Kim Minseung, Zorraquino Violeta, Tagkopoulos Ilias
Department of Computer Science, University of California, Davis, Davis, California, United States of America; UC Davis Genome Center, University of California, Davis, Davis, California, United States of America.
UC Davis Genome Center, University of California, Davis, Davis, California, United States of America.
PLoS Comput Biol. 2015 Mar 16;11(3):e1004127. doi: 10.1371/journal.pcbi.1004127. eCollection 2015 Mar.
A tantalizing question in cellular physiology is whether the cellular state and environmental conditions can be inferred by the expression signature of an organism. To investigate this relationship, we created an extensive normalized gene expression compendium for the bacterium Escherichia coli that was further enriched with meta-information through an iterative learning procedure. We then constructed an ensemble method to predict environmental and cellular state, including strain, growth phase, medium, oxygen level, antibiotic and carbon source presence. Results show that gene expression is an excellent predictor of environmental structure, with multi-class ensemble models achieving balanced accuracy between 70.0% (±3.5%) to 98.3% (±2.3%) for the various characteristics. Interestingly, this performance can be significantly boosted when environmental and strain characteristics are simultaneously considered, as a composite classifier that captures the inter-dependencies of three characteristics (medium, phase and strain) achieved 10.6% (±1.0%) higher performance than any individual models. Contrary to expectations, only 59% of the top informative genes were also identified as differentially expressed under the respective conditions. Functional analysis of the respective genetic signatures implicates a wide spectrum of Gene Ontology terms and KEGG pathways with condition-specific information content, including iron transport, transferases, and enterobactin synthesis. Further experimental phenotypic-to-genotypic mapping that we conducted for knock-out mutants argues for the information content of top-ranked genes. This work demonstrates the degree at which genome-scale transcriptional information can be predictive of latent, heterogeneous and seemingly disparate phenotypic and environmental characteristics, with far-reaching applications.

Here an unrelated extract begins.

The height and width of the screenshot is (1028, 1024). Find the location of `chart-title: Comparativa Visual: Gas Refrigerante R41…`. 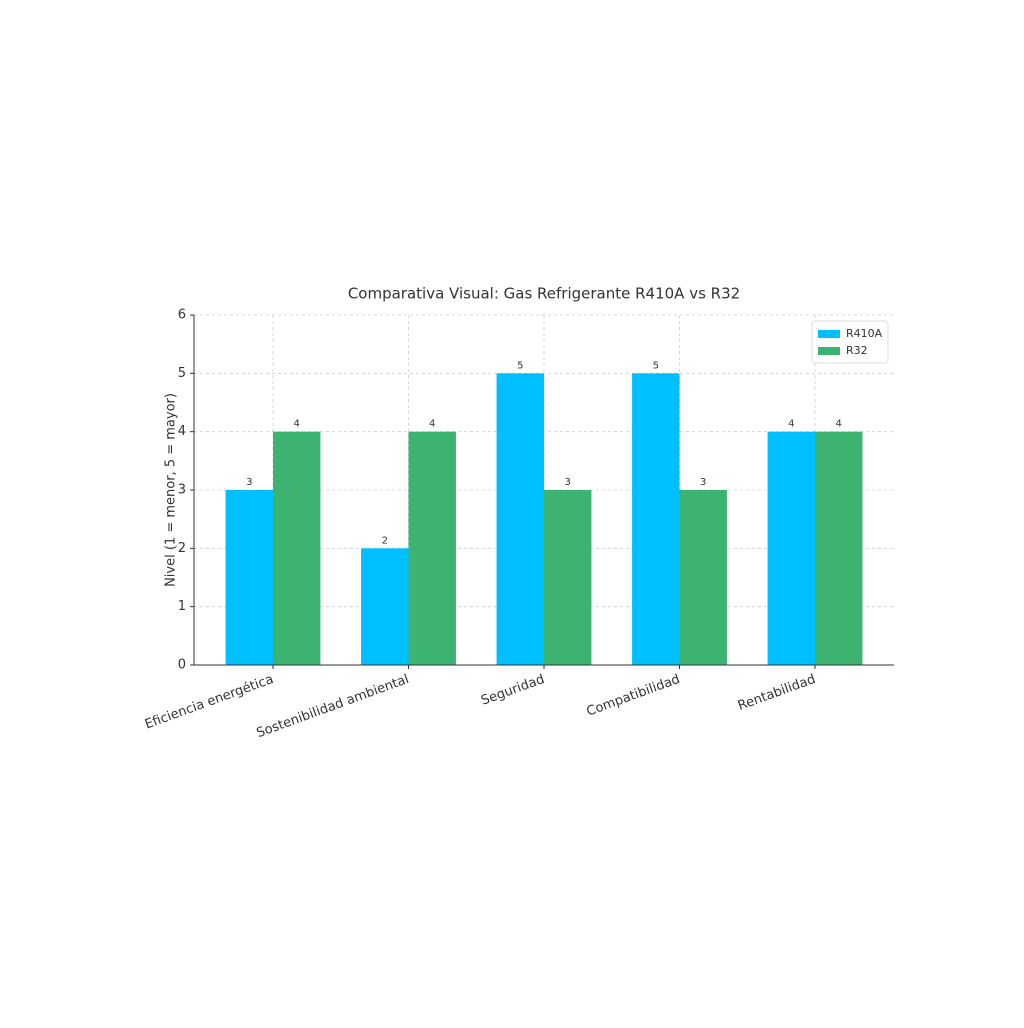

chart-title: Comparativa Visual: Gas Refrigerante R41… is located at coordinates (544, 294).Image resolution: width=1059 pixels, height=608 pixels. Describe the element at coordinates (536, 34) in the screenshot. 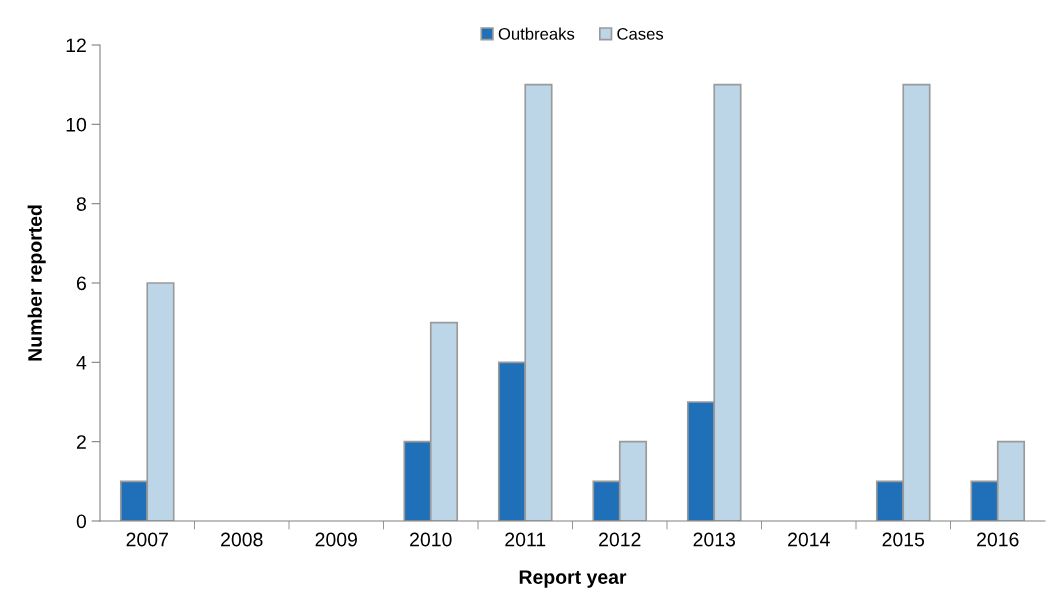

细胞生理学中一个引人入胜的问题是,生物体的表达特征是否能够推断细胞状态和环境条件。为了研究这种关系,我们为大肠杆菌创建了一个广泛的标准化基因表达汇编,并通过迭代学习过程进一步丰富了元信息。然后,我们构建了一种集成方法来预测环境和细胞状态,包括菌株、生长阶段、培养基、氧气水平、抗生素和碳源的存在情况。结果表明,基因表达是环境结构的优秀预测指标,多类集成模型对各种特征的平衡准确率在70.0%(±3.5%)至98.3%(±2.3%)之间。有趣的是,当同时考虑环境和菌株特征时,这种性能可以显著提高,因为一个捕捉三种特征(培养基、生长阶段和菌株)相互依赖关系的复合分类器比任何单个模型的性能高出10.6%(±1.0%)。与预期相反,在各自条件下,只有59%的顶级信息基因也被鉴定为差异表达基因。对各自基因特征的功能分析涉及广泛的基因本体论术语和具有条件特异性信息内容的KEGG途径,包括铁运输、转移酶和肠杆菌素合成。我们对基因敲除突变体进行的进一步实验性表型到基因型映射证明了顶级基因的信息含量。这项工作证明了基因组规模转录信息能够预测潜在的、异质的和看似不同的表型和环境特征的程度,具有深远的应用价值。